Addio a Ned Beatty, celebre caratterista da Quinto potere a Un tranquillo weekend di paura

Ned Beatty
Ned Beatty

E’ morto Ned Beatty, uno dei più celebri e richiesti caratteristi di Hollywood, da Un tranquillo weekend di paura a Quinto potere, papà di John Goodman nella sitcom Pappa e Ciccia e orso Lotso in Toy Story 3

Il prolifico attore caratterista Ned Beatty, apparso in oltre 160 tra film e serie tv, celebre per film come Un tranquillo weekend di paura e Quinto potere, è morto domenica 13 giugno all’età di 83 anni.

«Ned è morto per cause naturali domenica mattina, circondato dalla sua famiglia e dai suoi cari», ha dichiarato in una nota la sua manager Deborah Miller.

Nato a Louisville, Kentucky, nel 1937, Beatty inizia la sua carriera in teatro prima di ottenere il suo primo ruolo importante nel film di John Boorman Un tranquillo weekend di paura (1972), accanto a Jon Voight e Burt Reynolds.

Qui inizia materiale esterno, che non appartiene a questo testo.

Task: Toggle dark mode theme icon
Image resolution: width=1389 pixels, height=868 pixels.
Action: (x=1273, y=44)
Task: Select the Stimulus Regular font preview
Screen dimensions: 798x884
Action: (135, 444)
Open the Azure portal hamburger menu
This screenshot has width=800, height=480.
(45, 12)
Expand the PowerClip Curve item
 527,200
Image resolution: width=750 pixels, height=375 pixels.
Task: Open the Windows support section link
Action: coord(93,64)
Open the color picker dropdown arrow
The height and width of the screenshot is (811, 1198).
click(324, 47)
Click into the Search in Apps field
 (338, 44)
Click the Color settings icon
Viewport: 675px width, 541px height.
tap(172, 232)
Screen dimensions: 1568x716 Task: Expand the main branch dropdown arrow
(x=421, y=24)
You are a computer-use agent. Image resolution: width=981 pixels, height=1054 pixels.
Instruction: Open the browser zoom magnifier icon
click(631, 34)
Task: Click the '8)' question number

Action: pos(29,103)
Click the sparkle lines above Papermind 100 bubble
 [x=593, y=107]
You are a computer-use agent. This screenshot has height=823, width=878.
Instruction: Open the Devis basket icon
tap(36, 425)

Celebre la scena in cui il personaggio di Beatty, lo spensierato Bobby Trippie, viene stuprato da bifolchi montanari, prima volta nella storia del cinema hollywoodiano mainstream.

Nel 1977 guadagna la sua unica nomination all’Oscar come miglior attore non protagonista in Quinto potere di Sidney Lumet. Qui interpreta Arthur Jensen, l’arrogante ma scaltro presidente del consiglio di amministrazione di una rete televisiva, il cui entusiasmante discorso sul potere e l’inevitabilità dei media ispira l’Howard Beale interpretato da Peter Finch. «Esistono solo IBM e ITT e AT&T e DuPont, Dow, Union Carbide ed Exxon», grida in modo memorabile Beatty «Quelle sono le nazioni del mondo oggi».

Beatty ha continuato a regalare interpretazioni memorabili in ruoli minori, sguazzando dai panni del goffo scagnozzo di Lex Luthor, Otis in Superman e Superman II al fianco di Gene Hackman, a quelli dello sceriffo razzista in McKlusky, metà uomo metà odio sempre con Burt Reynolds, e il tenero ma malevolo orso Lotso di Toy Story 3.

La sua agenzia lo pubblicizzava come “l’attore più impegnato di Hollywood”, e infatti la nutrita filmografia di Beatty include decine di titoli importanti, come Nashville (1975) di Robert Altman, Tutti gli uomini del presidente (1976) di Alan J. Pakula, L’esorcista II – L’eretico (1977) di John Boorman, 1941 – Allarme a Hollywood (1979) di Steven Spielberg, Il mistero di Jo Locke, il sosia e miss Britannia ’58 (1991) di Peter Chelsom – per il quale ottenne una nomination al Golden Globe -, He Got Game (1998) di Spike Lee, La fortuna di Cookie (1999) di Robert Altman, La guerra di Charlie Wilson (2007) di Mike Nichols.

In televisione, Beatty ha interpretato tra gli altri Ed Connor, padre di John Goodman nella sitcom di successo Pappa e Ciccia, il detective Stan Bolander in Homicide: Life on the Street, e l’ex marine diventato direttore di un parco giochi protagonista di Szysznyk. Per i tv movie Fuoco di sbarramento (1979) e Last Train Home (1989) ha ottenuto due nomination agli Emmy Award. Nonostante fosse molto richiesto da Hollywood, Beatty ha comunque trovato il tempo per tornare a teatro, ottenendo il plauso della critica e un premio Drama Desk per la sua interpretazione di Big Daddy nel revival de La gatta sul tetto che scotta di Tennessee Williams. Nel 1999, Beatty ha sposato Sandra Johnson, ed ha avuto otto figli da tre matrimoni precedenti.